Les aides directes que les agriculteurs européens reçoivent de l'Union européenne seront réduites dès l'année prochaine, notamment pour ceux en recevant le plus, pour être redirigées vers des projets de revitalisation du monde rural.
Les ministres de l'Agriculture des Vingt-sept, réunis à Bruxelles, se sont mis d'accord jeudi matin, au terme d'une nuit de négociations, sur le "bilan de santé" de la Politique agricole commune (PAC), une révision à mi-parcours de la réforme de 2003 avant une refonte plus complète en 2013.
Le texte final adopté par les Etats membres a permis de dégager un compromis qui à la fois tient compte des desiderata des grands pays agricoles et règle les trois points les plus épineux des négociations : le volume des aides directes aux agriculteurs redirigées vers le développement rural, les quotas laitiers et les outils dont disposent les pouvoirs publics pour intervenir sur les marchés des matières premières agricoles.
Il est ainsi prévu que la proportion d'aides directes réaffectées aux campagnes au sens large soit portée à 14% pour les exploitations reçevant plus de 300.000 euros d'aides par an, contre 22% envisagés dans un premier temps.
Les agriculteurs recevant entre 5.000 et 100.000 euros verront quant à eux 10% de ces aides redirigés, contre 13% dans la version initiale.
La France et l'Allemagne estimaient qu'un redéploiement trop important des aides directes, encore connu sous le nom de "modulation", un concept promu par la commissaire à l'Agriculture Mariann Fischer Boel, allait à l'encontre de leurs intérêts.
Egalement en jeu, la part que les Etats assumeront dans le processus de cofinancement de ces fonds modulés a été fixée à 25%, contre 75% pour l'UE, et ce taux est réduit à 10% dans les régions dites "de onvergence", c'est à dire plus défavorisées ou éloignées territorialement.
Rome et Berlin satisfaits sur le lait
Par ailleurs, un certain nombre de flexibilités ont été trouvées quant à l'usage des fonds, pour qu'une partie d'entre eux puissent être affectés au financement de "nouveaux défis" comme le changement climatique, les énergies renouvelables, la gestion de l'eau, la biodiversité ou le secteur laitier.

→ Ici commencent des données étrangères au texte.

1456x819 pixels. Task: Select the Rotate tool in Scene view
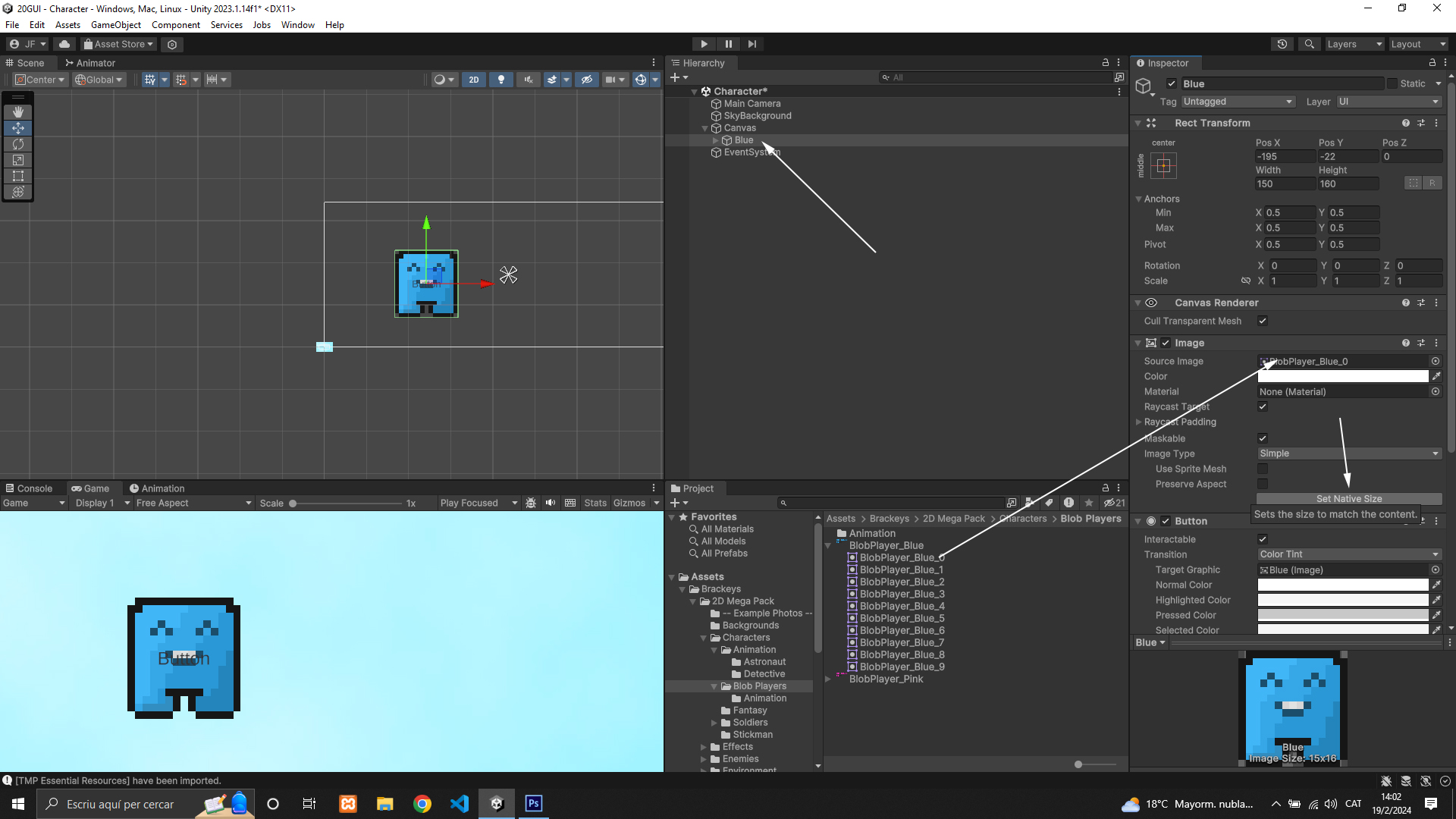click(x=18, y=144)
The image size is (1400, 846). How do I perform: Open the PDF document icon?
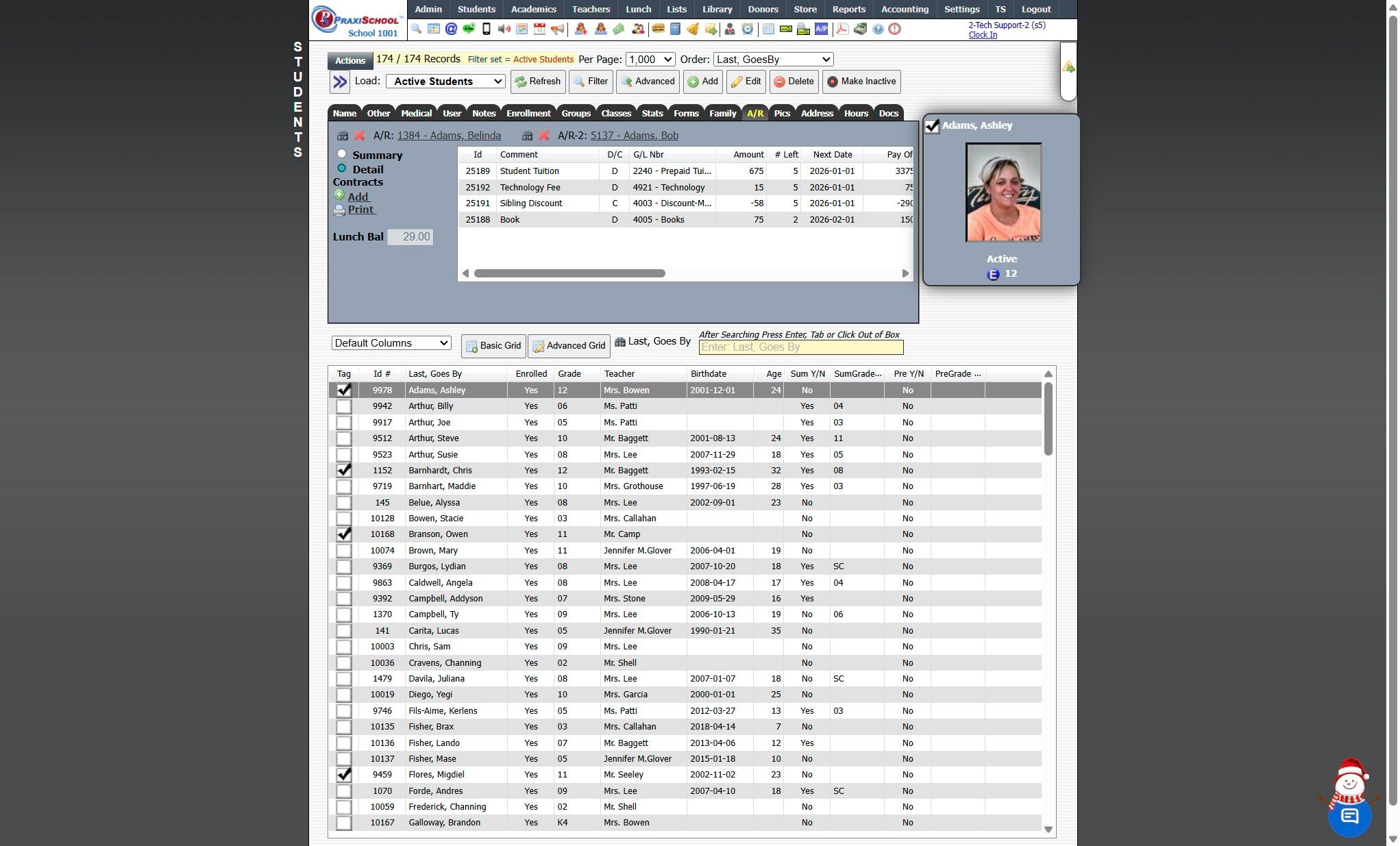[842, 29]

Cette dernière dimension a ainsi été ajoutée pour satisfaire Berlin qui s'inquiétait de la disparition prévue des quotas laitiers à moyen terme et des effets sur ses producteurs et certaines de ses régions rurales.

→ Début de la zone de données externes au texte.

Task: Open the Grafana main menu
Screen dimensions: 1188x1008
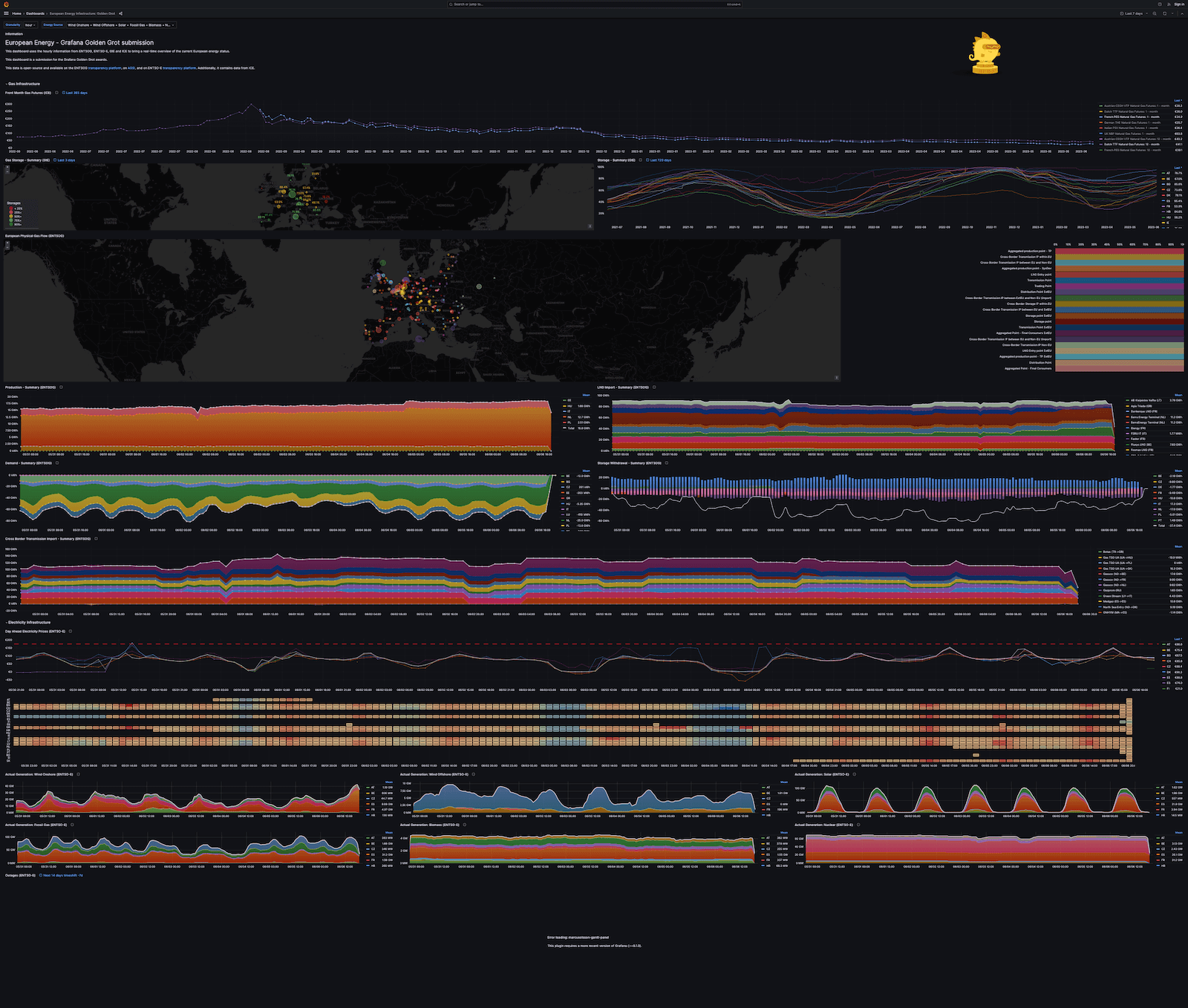Action: click(x=6, y=13)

Les Vingt-sept ont pris en 2004 la décision de ne pas prolonger au-delà de 2014 le régime des quotas laitiers et la Commission a proposé de les relever de 1% tous les ans d'ici là, ce qu'ont finalement accepté les Etats membres.
La France et l'Allemagne étaient contre l'idée d'un relèvement progressif des quotas et luttaient pour leur maitien à leur niveau actuel jusqu'à la libéralisation du marché en 2015. Les Allemands ont néanmoins obtenu qu'un rapport d'impact de cette mesure soit réalisé en 2010 et 2012.
L'Italie, qui bloquait quant à elle en sens inverse, a obtenu gain de cause sur ce dossier en se voyant octroyer le droit de relever ses quotas nationaux de 5% dès 2009 au lieu de 1% au cours des cinq prochaines années.
Une clause a néanmoins été ajoutée prévoyant une majoration de 50% de l'amende prévue en cas de dépassement de quotas, ce pour les années 2009/2010 et 2010/2011.
La France obtient gain de cause sur la régulation
Enfin, dernier axe de travail, celui des outils aux mains des Etats membres pour intervenir sur les marchés des matières premières agricoles.
Michel Barnier avait estimé dans la journée, lors d'une conférence de presse, que les instruments de gouvernance et de régulation étaient plus que jamais indispensables dans le contexte actuel de crise.
La France a ainsi obtenu in extremis de maintenir un plafond de trois millions de tonnes sous lequel les pouvoir publics continueront d'acheter le blé meunier au prix garanti de 101,31 euros par tonne. Au-delà, la production sera écoulée via un mécanisme d'adjudication.
La proposition initiale de la Commission prévoyait un système reposant uniquement sur ce mécanisme, qui retire au producteur toute sécurité quant au prix auquel il écoule sa récolte.
Sur le riz et le blé dur, pour lesquels l'exécutif européen proposait d'abolir le mécanisme d'intervention actuellement en vigueur, le compromis finalement adopté est en revanche de conserver le principe du mécanisme mais de le rendre inopérant en pratique en plaçant le plafond du volume de production à un seuil de zéro.